В то время в Раифской пустыне был монастырь. Им управлял великий подвижник и аскет по имени Иоанн. Он имел очень высокое понятие о добродетелях и мудрости в управлении братией преподобного Иоанна, игумена Синайской горы. Это сознание побудило его просить синайского управителя, чтобы он написал ему то, что Святой Дух внушит ему касательно духовного управления братией, а также — сообщить и письменно передать часть своего многолетнего духовного опыта.
Раифский игумен пишет на Синай письмо с указанной просьбой. В этом письме он обращается к Синайскому игумену, как к общему отцу насельников пустыней, как к учителю, способному наставлять других.
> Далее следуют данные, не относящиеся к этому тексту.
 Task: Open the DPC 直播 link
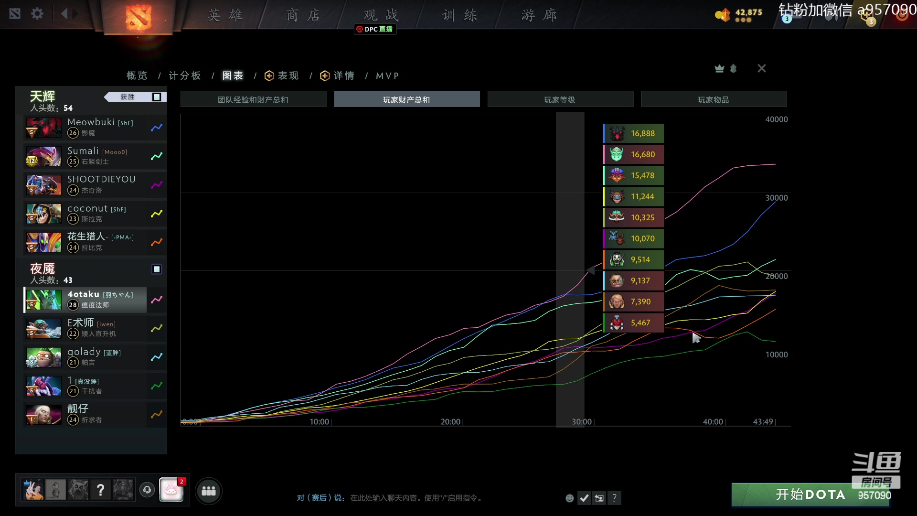[x=375, y=29]
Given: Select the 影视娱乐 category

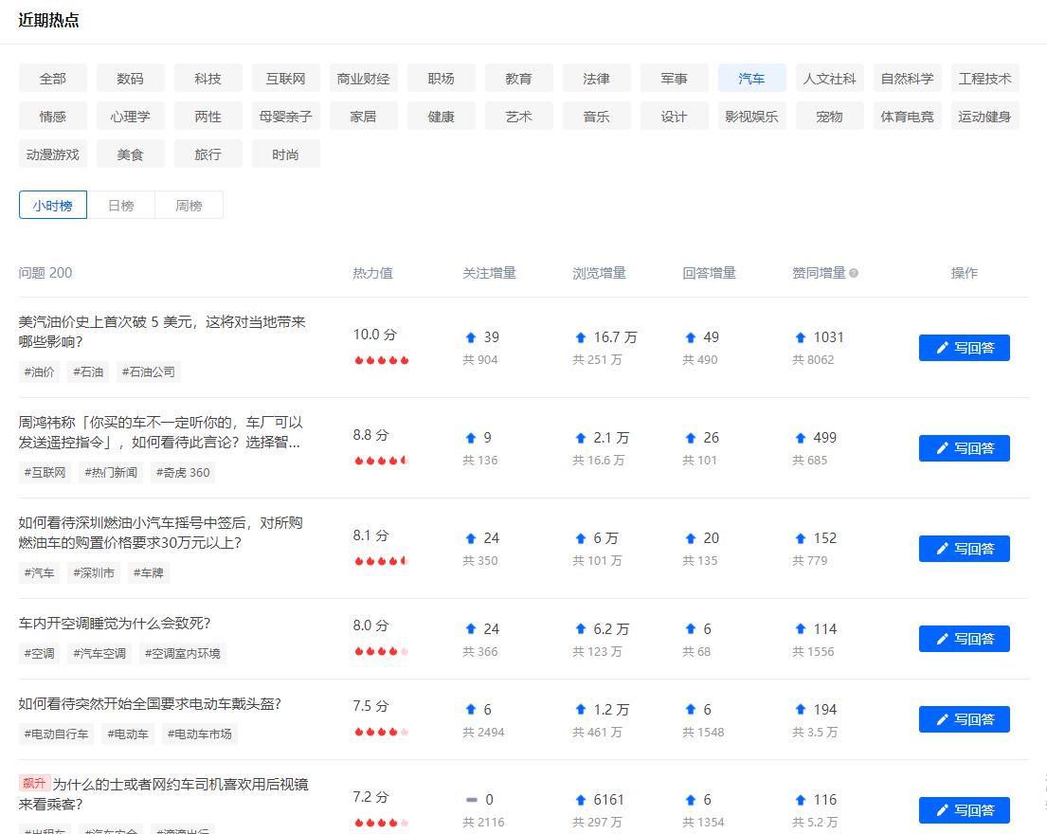Looking at the screenshot, I should pyautogui.click(x=751, y=117).
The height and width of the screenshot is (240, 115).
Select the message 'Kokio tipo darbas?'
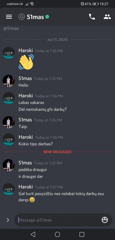36,144
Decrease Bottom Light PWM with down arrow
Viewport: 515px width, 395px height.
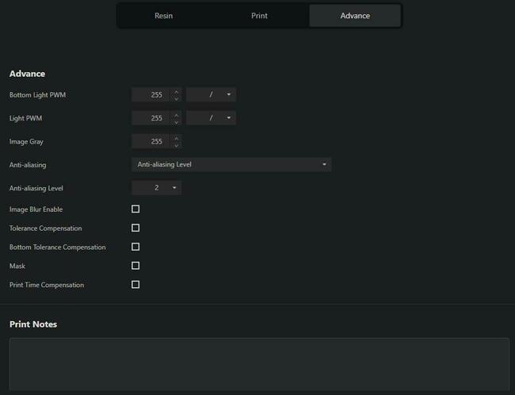click(176, 98)
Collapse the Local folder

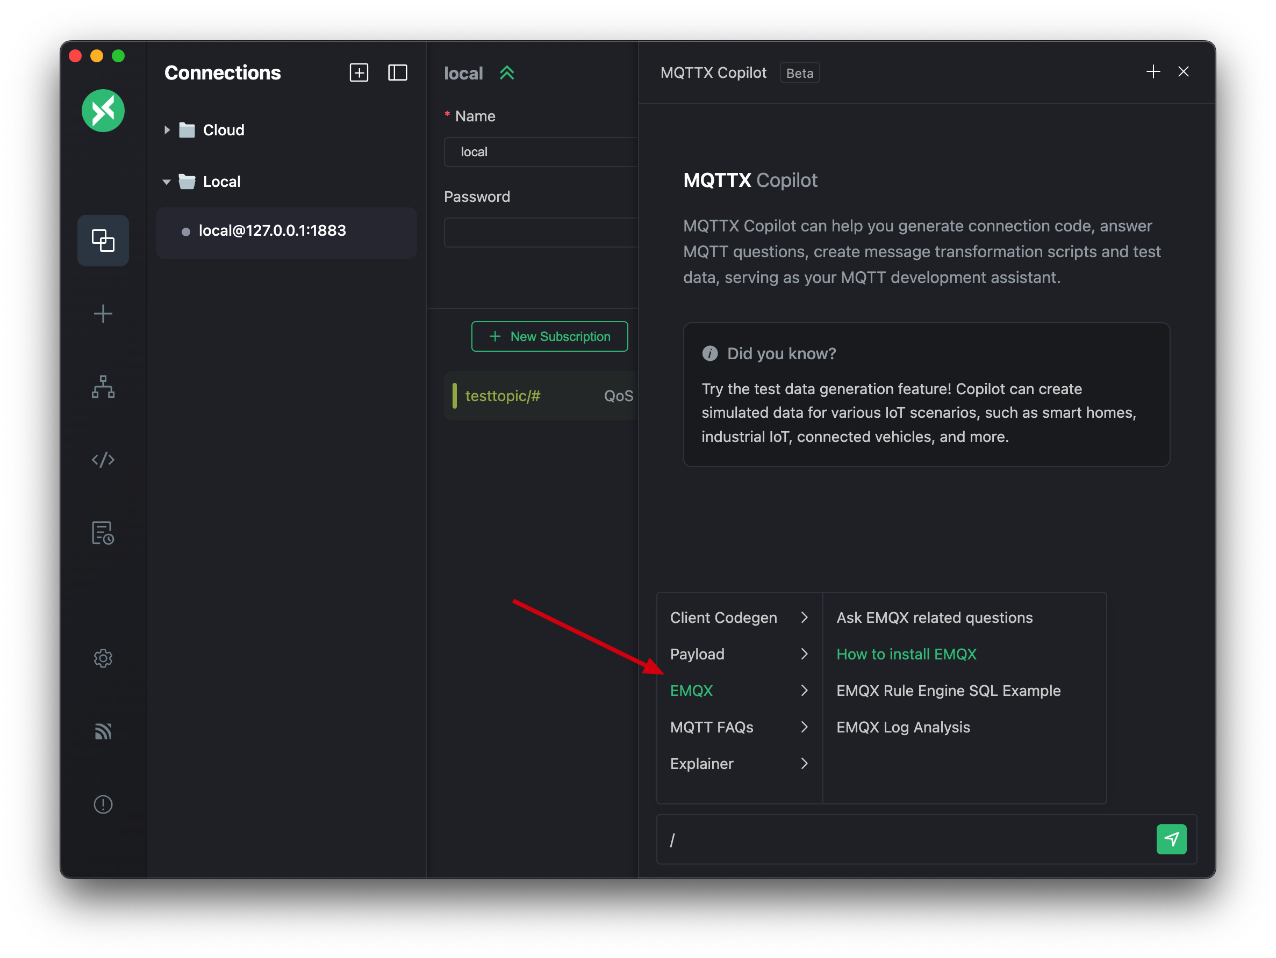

Затем он, указав высокие таланты Иоанна и нужду в наставлении иноков, умоляет его начертать в книге те истины, которые Бог открыл ему во время небесных созерцаний на той самой горе, на которой некогда явился Моисею.
«Мы примем их, — писал Раифский игумен, — как новые скрижали, которые Бог пошлет нам чрез твое посредство, как новым духовным израильтянам, вышедшим из суетного мира, как из рабства египетского... Мы примем с необыкновенною радостью твои правила, которые будут для нас святою лествицею, возводящею ко вратам неба, и желающих восходить приведут целыми, минуя духов злобы и миродержателей тьмы и князей воздушных»[38].
Преподобный Иоанн Синайский имел очень смиренное понятие о себе, поэтому письмо Раифского игумена смутило его. И если он решился наконец исполнить желание и просьбу своего собрата, то единственно по духу иноческого послушания, которое заставляло его смотреть на Раифского авву как на своего начальника в духовной жизни, которому нужно покоряться и выполнять его просьбы, как старшего. Нахожу нужным, хотя вкратце, привести это чудное письмо.
«Когда я получил твое письмо, — писал Иоанн Синайский Раифскому игумену, — которым ты, чудный отец, почтил меня, или лучше — повеление, которым ты удостоил меня... я нашел его весьма приличным твоей святой жизни и глубокому смирению твоего боголюбивого сердца. Тебе следовало бы обратиться к совершенно сведущим учителям в духовной жизни, а не ко мне, стоящему в ряду учеников. Но поелику богоносные наши отцы... поставляют послушание в том, чтобы в делах, превышающих наши силы, несомненно покоряться повелевающим, то вот, благочестно забывая, что соразмерно с моими силами, смиренно решаюсь на то, что выше меня, не с тою целью, чтобы оказать тебе какую-либо пользу или объяснить то, что не менее моего знаешь и сам ты, священная главо... Но, устрашаемый смертью за преслушание и ею как бы невольно вводимый в послушание, со страхом и усердием приступаю к исполнению святого твоего повеления... и намерен не тебе послать этот труд (да не будет сего! Ибо это послужило бы знаком крайнего моего скудомудрия...), но богопризванному собору братии, которые вместе со мною учатся у тебя»[39]. Так писал богомудрый учитель своему собрату, выявляя в этом письме всю глубину своего чудного смирения.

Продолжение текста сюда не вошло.